**What is needed:**
Please repeat the lines below exactly. Begin with the line containing "Viewport: 1316px width, 917px" and go on through the line containing "Given: Open the calculator icon in toolbar".

**Supplied material:**
****************************************

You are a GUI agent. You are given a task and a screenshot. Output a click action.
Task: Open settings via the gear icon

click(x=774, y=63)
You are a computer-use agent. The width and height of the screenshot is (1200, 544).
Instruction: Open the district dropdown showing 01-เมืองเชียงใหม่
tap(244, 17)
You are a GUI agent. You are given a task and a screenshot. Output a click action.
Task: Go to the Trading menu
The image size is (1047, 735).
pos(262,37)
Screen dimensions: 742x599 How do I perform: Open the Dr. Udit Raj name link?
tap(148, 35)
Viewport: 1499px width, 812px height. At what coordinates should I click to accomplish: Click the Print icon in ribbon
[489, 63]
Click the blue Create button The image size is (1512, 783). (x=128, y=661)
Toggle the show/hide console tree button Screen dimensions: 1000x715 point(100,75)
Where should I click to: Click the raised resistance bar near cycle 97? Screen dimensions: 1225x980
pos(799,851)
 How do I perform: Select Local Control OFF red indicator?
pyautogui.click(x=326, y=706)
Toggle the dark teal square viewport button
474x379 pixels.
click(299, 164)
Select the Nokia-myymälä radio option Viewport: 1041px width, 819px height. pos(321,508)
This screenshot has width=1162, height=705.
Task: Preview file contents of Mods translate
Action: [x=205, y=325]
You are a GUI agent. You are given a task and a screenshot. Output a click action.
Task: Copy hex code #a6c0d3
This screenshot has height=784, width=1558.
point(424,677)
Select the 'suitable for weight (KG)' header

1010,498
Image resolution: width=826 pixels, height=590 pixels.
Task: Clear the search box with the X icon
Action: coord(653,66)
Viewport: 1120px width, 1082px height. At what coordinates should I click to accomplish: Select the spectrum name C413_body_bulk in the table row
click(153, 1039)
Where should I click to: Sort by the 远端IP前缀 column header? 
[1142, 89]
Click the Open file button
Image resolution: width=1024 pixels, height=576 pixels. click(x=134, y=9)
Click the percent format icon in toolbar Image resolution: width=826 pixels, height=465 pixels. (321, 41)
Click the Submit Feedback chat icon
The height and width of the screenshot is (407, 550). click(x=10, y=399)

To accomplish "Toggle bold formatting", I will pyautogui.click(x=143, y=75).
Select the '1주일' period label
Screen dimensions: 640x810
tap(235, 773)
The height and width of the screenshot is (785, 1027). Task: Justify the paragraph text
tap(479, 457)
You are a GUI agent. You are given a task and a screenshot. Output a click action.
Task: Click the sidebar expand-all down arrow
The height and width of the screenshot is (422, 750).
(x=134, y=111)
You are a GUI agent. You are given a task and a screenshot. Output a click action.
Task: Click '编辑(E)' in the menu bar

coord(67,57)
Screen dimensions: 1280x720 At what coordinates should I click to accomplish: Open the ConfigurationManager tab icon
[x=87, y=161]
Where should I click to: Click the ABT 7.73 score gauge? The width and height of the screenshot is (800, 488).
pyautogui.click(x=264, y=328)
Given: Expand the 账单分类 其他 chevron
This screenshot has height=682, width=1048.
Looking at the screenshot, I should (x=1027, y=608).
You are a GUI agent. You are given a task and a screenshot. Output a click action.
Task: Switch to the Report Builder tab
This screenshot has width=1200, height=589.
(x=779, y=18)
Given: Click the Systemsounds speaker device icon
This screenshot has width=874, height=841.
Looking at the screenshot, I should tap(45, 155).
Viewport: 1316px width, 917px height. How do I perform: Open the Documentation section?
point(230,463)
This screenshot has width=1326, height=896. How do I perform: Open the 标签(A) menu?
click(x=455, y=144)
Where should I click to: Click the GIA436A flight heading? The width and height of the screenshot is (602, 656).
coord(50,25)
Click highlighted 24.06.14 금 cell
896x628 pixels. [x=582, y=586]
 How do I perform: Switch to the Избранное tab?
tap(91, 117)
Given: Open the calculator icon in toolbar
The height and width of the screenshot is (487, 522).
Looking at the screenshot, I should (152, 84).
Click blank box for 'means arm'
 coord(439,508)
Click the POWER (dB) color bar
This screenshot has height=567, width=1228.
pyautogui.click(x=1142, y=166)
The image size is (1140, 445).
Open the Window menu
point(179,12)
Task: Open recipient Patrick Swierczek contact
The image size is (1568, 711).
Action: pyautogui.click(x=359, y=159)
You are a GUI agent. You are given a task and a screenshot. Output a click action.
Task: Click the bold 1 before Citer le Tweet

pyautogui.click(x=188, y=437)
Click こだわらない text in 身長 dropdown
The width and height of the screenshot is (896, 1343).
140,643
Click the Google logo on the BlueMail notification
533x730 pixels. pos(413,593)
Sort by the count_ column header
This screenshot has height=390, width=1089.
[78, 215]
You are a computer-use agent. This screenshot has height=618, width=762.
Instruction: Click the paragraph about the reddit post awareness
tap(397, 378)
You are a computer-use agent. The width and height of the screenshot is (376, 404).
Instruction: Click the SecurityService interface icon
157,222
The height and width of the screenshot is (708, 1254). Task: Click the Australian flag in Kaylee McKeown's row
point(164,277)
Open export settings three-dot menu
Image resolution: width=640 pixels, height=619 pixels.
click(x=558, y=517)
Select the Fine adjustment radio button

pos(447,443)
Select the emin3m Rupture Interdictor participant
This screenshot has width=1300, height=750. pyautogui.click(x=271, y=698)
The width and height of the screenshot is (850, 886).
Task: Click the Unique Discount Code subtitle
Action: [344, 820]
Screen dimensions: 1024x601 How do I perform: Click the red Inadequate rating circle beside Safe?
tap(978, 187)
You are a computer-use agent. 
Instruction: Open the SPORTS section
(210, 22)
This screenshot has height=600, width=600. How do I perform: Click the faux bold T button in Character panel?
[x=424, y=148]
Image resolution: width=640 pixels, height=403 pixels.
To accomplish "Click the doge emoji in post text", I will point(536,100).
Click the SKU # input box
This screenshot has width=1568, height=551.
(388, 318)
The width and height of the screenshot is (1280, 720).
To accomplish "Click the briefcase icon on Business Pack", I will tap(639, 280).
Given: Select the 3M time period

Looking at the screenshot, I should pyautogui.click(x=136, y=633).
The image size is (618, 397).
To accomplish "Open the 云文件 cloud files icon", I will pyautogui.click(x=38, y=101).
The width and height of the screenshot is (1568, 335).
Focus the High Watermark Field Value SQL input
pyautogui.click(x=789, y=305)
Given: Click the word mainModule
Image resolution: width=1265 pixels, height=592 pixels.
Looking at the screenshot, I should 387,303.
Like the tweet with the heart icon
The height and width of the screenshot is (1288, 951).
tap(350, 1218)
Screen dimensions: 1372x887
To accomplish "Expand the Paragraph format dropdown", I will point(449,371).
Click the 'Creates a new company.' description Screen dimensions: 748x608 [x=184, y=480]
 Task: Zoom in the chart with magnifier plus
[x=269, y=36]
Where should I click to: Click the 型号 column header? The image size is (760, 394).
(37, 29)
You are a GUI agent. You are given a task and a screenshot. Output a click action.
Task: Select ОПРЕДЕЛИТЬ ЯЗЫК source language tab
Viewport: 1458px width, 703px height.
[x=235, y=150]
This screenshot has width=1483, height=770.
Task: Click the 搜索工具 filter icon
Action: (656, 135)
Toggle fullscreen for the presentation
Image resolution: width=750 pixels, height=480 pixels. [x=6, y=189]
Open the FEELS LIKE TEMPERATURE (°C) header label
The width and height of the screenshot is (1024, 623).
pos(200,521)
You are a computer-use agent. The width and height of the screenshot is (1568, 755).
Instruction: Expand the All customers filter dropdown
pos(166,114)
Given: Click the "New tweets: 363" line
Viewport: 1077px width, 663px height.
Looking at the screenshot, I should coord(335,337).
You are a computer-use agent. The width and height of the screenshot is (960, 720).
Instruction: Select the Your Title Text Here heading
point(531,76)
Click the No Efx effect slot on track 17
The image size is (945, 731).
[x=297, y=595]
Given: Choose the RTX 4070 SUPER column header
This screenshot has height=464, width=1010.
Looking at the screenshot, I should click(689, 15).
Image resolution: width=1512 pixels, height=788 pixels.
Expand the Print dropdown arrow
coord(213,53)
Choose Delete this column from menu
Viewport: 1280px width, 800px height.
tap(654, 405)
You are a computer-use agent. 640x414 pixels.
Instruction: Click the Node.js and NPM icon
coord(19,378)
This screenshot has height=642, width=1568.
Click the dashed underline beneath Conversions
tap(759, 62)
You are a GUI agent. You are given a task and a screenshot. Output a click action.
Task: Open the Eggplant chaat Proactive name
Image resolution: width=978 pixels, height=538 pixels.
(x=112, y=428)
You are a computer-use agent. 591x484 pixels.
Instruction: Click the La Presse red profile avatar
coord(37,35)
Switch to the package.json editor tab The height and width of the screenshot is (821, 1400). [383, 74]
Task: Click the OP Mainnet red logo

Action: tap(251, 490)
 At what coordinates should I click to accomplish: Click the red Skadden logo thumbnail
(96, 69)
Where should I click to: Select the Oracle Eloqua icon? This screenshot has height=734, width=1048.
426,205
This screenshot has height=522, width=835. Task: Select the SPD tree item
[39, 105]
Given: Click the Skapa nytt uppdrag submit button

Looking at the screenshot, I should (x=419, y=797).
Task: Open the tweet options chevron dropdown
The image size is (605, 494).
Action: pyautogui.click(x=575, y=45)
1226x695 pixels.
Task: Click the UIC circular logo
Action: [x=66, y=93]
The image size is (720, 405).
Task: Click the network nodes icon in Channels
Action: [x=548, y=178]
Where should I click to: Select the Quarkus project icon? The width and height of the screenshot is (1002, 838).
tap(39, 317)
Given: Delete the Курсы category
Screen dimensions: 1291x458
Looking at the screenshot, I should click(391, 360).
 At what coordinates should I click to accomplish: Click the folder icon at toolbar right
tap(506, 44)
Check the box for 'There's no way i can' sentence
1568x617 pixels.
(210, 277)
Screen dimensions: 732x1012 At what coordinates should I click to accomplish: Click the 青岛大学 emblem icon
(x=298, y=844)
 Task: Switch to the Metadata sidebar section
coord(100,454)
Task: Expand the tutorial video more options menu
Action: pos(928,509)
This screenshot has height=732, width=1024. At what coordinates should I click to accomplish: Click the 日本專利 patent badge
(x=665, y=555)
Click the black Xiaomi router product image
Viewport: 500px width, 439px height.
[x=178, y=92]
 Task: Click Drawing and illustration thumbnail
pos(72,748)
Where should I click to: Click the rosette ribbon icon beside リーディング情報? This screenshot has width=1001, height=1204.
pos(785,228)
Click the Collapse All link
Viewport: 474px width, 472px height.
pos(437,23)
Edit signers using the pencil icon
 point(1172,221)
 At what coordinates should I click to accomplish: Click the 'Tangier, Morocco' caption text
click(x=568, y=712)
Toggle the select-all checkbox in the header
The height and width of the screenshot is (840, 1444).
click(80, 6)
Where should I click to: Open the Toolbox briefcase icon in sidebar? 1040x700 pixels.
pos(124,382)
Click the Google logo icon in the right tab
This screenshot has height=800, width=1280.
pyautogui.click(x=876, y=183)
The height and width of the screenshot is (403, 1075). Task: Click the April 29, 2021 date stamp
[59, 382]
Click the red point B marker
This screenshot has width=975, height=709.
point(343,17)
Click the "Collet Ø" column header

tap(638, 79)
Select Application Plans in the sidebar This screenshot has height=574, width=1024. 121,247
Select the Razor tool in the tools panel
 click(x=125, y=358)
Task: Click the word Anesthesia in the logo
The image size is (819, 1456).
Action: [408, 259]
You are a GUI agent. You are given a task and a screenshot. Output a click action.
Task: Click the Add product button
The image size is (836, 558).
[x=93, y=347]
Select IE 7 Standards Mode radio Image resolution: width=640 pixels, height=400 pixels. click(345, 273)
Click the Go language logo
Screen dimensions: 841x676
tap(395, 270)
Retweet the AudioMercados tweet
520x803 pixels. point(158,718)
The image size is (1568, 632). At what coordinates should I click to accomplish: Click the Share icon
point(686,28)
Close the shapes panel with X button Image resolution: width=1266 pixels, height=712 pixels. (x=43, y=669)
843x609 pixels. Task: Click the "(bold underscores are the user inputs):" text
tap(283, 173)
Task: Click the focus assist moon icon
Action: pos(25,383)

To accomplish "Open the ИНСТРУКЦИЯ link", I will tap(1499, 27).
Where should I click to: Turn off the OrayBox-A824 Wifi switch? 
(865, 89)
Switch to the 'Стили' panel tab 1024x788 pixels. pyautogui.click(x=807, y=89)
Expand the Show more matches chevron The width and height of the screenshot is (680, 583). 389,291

****************************************

**Reply to the exercise:**
Viewport: 1316px width, 917px height. How do I perform: Open the Documentation section?
point(230,463)
This screenshot has width=1326, height=896. How do I perform: Open the 标签(A) menu?
click(x=455, y=144)
Where should I click to: Click the GIA436A flight heading? The width and height of the screenshot is (602, 656).
coord(50,25)
Click highlighted 24.06.14 금 cell
896x628 pixels. [x=582, y=586]
 How do I perform: Switch to the Избранное tab?
tap(91, 117)
Given: Open the calculator icon in toolbar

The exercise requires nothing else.